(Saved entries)
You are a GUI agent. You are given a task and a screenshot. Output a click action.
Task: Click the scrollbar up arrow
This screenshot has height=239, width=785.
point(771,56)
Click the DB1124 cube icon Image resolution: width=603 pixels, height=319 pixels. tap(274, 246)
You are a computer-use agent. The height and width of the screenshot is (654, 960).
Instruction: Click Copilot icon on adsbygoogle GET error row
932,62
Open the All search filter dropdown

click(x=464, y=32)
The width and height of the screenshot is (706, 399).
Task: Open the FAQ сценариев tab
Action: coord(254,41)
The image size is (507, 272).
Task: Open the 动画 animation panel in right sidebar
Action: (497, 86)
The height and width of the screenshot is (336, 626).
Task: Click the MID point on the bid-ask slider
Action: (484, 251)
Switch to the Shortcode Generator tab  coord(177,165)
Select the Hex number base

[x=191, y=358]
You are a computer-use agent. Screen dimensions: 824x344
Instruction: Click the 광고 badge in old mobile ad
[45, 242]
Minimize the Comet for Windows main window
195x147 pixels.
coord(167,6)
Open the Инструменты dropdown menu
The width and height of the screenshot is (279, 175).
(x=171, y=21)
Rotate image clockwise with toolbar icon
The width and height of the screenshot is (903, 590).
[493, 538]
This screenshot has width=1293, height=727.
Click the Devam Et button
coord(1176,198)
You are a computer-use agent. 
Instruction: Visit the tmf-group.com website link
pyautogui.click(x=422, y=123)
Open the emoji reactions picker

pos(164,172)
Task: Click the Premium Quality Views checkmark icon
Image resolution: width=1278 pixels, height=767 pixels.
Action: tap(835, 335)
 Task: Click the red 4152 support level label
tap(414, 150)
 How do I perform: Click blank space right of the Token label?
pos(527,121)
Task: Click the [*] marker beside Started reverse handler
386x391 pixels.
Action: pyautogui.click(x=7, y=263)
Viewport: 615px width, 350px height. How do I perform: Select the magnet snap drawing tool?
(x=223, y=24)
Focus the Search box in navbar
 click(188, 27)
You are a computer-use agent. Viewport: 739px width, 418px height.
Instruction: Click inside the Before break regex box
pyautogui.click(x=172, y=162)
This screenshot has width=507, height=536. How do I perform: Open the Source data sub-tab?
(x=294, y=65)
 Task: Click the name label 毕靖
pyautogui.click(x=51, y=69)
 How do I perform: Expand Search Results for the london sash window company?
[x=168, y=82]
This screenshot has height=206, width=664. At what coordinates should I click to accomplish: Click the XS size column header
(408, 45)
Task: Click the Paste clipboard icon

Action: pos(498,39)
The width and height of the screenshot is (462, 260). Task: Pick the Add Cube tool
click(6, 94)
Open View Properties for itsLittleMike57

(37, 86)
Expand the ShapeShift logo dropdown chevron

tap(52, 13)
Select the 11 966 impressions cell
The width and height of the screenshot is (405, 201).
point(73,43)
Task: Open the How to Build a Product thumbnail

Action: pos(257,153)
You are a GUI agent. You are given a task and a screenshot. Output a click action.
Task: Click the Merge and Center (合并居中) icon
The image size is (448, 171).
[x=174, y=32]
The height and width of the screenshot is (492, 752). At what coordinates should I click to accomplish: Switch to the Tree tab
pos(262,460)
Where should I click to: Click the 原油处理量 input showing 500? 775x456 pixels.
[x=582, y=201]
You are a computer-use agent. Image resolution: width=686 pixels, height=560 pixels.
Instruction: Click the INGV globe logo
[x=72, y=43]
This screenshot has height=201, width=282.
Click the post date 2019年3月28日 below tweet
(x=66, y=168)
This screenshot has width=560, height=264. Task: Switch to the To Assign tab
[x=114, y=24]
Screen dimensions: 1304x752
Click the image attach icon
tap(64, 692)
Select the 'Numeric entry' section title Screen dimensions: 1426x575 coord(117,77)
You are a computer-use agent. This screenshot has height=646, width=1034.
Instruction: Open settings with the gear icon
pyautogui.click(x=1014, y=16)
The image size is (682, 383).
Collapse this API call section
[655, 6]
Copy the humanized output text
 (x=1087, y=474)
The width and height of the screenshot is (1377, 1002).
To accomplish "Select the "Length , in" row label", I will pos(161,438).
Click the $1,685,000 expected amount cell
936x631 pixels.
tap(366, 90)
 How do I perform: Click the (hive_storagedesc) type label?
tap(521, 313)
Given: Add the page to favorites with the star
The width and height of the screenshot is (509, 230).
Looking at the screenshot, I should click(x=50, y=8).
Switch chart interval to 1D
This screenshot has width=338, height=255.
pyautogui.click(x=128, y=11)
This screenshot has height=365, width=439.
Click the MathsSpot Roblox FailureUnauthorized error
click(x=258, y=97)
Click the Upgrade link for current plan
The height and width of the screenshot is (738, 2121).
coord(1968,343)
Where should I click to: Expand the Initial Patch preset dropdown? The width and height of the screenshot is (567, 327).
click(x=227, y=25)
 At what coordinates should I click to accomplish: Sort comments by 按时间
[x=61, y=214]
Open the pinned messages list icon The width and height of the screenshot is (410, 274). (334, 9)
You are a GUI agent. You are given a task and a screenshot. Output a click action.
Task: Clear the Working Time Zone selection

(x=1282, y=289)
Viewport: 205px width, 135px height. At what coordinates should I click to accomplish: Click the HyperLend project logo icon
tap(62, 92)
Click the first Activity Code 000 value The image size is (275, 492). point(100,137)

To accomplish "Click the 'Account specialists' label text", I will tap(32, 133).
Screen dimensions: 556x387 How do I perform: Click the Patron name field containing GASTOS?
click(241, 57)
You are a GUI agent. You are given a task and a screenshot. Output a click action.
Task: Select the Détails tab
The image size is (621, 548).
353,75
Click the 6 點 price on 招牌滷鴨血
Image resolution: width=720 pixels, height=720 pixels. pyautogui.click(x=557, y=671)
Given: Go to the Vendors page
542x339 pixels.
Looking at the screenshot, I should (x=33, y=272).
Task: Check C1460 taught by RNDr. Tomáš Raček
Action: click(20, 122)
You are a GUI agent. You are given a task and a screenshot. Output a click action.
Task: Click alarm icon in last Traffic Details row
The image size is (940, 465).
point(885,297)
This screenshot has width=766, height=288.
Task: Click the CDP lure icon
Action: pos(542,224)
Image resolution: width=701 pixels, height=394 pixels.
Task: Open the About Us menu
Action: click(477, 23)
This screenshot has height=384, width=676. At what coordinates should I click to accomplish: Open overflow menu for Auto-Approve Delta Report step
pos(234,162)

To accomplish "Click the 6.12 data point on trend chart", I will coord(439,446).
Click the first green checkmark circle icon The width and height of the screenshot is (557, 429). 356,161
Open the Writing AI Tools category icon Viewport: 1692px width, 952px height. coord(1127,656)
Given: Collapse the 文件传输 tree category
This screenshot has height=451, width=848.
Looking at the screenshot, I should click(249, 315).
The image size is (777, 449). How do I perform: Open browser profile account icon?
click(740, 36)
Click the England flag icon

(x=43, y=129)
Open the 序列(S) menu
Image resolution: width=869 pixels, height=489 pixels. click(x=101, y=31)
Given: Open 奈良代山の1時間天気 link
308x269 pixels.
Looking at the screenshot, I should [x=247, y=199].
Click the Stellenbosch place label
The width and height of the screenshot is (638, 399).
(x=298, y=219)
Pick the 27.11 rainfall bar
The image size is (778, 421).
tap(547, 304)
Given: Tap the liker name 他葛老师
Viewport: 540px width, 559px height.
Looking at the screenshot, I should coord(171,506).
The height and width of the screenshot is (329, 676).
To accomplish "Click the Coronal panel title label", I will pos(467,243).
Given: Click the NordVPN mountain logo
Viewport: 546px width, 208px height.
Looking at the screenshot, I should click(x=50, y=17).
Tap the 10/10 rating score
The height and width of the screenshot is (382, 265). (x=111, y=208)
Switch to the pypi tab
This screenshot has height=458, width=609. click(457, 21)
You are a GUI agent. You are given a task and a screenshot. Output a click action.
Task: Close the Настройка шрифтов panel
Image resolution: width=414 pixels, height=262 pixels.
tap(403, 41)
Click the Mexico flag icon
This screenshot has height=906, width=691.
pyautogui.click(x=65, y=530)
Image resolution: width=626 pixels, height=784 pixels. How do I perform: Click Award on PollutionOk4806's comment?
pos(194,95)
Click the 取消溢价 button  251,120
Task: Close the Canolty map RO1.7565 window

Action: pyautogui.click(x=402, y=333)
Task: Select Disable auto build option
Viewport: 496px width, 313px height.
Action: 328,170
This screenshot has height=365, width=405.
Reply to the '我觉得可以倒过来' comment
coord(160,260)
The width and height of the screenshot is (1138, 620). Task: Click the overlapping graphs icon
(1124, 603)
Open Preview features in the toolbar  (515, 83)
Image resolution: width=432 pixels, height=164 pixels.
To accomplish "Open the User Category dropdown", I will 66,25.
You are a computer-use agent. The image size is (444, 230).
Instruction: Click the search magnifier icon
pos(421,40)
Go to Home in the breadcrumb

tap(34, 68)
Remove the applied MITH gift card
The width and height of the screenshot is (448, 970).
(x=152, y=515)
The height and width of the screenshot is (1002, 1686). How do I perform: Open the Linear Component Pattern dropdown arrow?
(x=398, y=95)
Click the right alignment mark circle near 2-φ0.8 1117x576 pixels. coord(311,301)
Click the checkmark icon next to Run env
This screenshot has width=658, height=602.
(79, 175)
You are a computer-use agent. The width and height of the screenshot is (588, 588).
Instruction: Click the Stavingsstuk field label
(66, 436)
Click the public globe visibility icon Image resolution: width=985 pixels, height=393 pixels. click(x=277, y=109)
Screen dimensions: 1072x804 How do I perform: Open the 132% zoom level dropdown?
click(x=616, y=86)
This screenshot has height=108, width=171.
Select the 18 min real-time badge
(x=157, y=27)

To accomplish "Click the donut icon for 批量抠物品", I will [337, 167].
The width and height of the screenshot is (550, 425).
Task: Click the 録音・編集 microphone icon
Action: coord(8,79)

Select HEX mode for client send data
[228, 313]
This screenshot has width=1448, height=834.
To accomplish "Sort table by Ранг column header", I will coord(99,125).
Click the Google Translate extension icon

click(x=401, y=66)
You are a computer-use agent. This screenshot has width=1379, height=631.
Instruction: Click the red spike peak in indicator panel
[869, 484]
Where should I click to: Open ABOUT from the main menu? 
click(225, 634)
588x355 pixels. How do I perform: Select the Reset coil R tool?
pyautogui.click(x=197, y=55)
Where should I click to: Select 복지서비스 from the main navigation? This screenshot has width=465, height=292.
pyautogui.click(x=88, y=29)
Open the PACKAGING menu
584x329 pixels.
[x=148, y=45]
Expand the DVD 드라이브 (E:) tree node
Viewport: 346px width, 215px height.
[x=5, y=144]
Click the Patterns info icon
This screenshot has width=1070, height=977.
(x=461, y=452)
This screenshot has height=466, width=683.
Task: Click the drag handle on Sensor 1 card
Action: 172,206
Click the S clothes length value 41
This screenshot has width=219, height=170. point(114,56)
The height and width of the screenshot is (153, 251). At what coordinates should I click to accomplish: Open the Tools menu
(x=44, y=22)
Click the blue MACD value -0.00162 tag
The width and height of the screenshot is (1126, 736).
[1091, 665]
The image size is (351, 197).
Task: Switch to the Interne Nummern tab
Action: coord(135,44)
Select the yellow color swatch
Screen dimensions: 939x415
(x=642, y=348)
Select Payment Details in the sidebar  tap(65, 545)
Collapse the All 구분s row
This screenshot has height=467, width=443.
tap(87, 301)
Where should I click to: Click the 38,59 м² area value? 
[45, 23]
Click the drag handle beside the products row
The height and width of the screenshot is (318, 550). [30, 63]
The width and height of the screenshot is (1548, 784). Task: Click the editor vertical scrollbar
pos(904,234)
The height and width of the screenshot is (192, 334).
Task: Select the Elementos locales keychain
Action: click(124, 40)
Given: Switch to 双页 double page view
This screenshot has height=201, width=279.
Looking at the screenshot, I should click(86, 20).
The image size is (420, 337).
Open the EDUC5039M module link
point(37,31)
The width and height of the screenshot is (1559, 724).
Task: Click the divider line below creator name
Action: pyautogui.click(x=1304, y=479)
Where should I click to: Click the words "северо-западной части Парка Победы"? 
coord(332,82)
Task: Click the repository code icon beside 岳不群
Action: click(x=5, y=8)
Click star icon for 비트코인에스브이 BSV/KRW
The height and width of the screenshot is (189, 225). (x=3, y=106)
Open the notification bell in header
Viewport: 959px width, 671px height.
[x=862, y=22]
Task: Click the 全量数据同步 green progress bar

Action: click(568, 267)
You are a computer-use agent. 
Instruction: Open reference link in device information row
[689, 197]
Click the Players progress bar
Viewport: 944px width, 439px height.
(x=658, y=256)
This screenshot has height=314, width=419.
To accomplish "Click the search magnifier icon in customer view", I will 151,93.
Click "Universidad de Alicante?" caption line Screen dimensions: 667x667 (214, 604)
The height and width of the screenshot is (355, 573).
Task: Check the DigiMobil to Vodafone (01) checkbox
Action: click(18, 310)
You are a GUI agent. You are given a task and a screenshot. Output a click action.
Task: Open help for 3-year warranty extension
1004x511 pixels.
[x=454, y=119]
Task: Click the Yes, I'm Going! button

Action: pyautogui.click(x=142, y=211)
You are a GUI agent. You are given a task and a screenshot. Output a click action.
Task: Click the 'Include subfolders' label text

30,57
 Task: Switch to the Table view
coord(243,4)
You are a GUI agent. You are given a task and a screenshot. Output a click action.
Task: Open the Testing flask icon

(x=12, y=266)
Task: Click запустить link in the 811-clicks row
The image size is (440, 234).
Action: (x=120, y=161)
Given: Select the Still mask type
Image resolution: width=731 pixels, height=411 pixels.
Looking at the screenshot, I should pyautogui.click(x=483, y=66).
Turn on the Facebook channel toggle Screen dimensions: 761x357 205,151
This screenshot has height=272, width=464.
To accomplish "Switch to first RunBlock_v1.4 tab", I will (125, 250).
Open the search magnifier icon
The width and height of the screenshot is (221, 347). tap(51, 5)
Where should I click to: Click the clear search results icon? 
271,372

## EXERCISE
Look through the records for the string "Details". Copy every line that has it.

## THE COMPLETED TASK
Task: Click alarm icon in last Traffic Details row
Select Payment Details in the sidebar  tap(65, 545)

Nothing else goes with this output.